Der intendierte Rezipient nimmt dabei in meinem Erzählmodell zwei von Schmid5 herausgearbeitete Funktionen wahr: Er ist zum einen der unterstellte Adressat, der vom realen Leser durch die Wortwahl des Erzählers und die von ihm verwendeten sprachlichen und kulturellen Codes rekonstruiert werden kann. Über die unterstellten Adressaten des Matthäusevangeliums kann z.B. gesagt werden, dass sie wahrscheinlich mit alttestamentlichen Texten vertraut waren, da der Erzähler an vielen Stellen alttestamentliche Zitate anbringt. Gleichzeitig ist der intendierte Rezipient aber auch ein idealer Rezipient, der jede Anspielung im Text versteht, ein Lesegedächtnis besitzt und über ein bestimmtes (historisches und kulturelles) Vorwissen verfügt. Der Text selbst und mit ihm der im Text intendierte Rezipient wird somit historisch sowohl im Matthäus- als auch im Lukasevangelium im 1. Jhd. n. Chr. verortet.6 Das mögliche Vorwissen des intendierten Rezipienten wird daher in den Fällen mit berücksichtigt, in denen der Text ein solches (historisches oder kulturelles) Wissen vorauszusetzen scheint und gezielt darauf anspielt. Dabei beziehe ich mich in diesem Punkt auf Eco und seinen Modelleser, der über ein bestimmtes, kulturell geprägtes enzyklopädisches Wissen verfügt.7 Darüber hinaus werden bei der Analyse des Textes das Lesegedächtnis des intendierten Rezipienten (das die vorhergehenden Kapitel des Matthäus- oder des Lukasevangeliums umfasst) sowie seine wahrscheinlichen und im Text intendierten Reaktionen und Rezeptionsemotionen (wie Empathie, Sympathie, Antipathie, Spannung, Furcht, Freude, Humor)8 stets mit berücksichtigt.
2.2.2.2.4 Erzähler
Der reale Autor einer Erzählung schafft sich einen Erzähler, der dann eine Erzählung auf eine bestimmte Art und Weise erzählt. Jeder Erzähltext verfügt somit über einen Erzähler, auch wenn er oft auf den ersten Blick nicht deutlich erkennbar ist. Der Erzähler ist eine fiktive, imaginäre Figur des textexternen Autors und damit gleichzeitig „das vermutlich wesentlichste Formprinzip von Erzähltexten.“1
Der Erzähler begegnet in einer bestimmten Erzählform (z.B. Ich-Erzählung, Er/Sie- Form).2 Für den Erzähler des Matthäusevangeliums gilt durchweg die Er/Sie-Form, der Erzähler des Lukasevangeliums erzählt jedoch in seiner Einleitung zunächst in der Ich-Form und wechselt dann in die Er/Sie-Erzählung.
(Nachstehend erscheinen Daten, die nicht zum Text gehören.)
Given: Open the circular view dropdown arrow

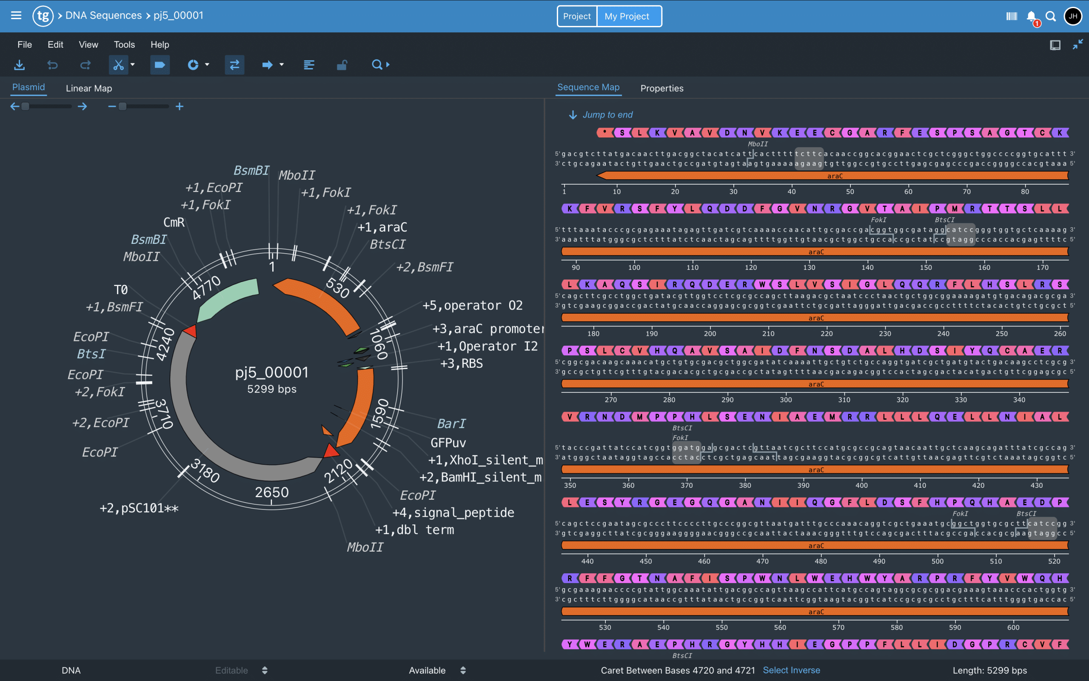Looking at the screenshot, I should point(207,65).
Besonders Erzähler, die selbst im Text als Figur auftreten, besitzen oft ein persönliches Profil (Name, Geschlecht, Alter etc.).3
Darüber hinaus zeigt der Erzähler ein bestimmtes Erzählverhalten: auktorial, personal oder neutral. Bei allen gilt jedoch: „Er präsentiert die erzählte Welt.“4 Beim auktorialen Erzählverhalten (wie es sich im Matthäus- und im Lukasevangelium findet) überblickt der Erzähler das Geschehen und greift durch Kommentare wie z.B. Hinweise für die Leser, Urteile über Personen etc. in die Erzählung ein.5 Der Erzähler leitet den Leser durch die Erzählung. Beim personalen Erzählverhalten schildert der Erzähler die Geschichte aus der Perspektive einer Person, wobei er zwischen verschiedenen Personen wechseln kann. Der Erzähler weiß dabei nur so viel, wie die Person weiß. Das objektive Erzählverhalten zeichnet sich dadurch aus, dass der Erzähler sachlich und ohne jegliche Kommentare das Geschehen berichtet. Aber auch bei einem (scheinbar) objektiven Erzählverhalten gilt folgendes: „Der Erzähler ist anwesend als Quelle, Garant und Organisator der Erzählung, als ihr Analytiker und Kommentator, als Stilist“6.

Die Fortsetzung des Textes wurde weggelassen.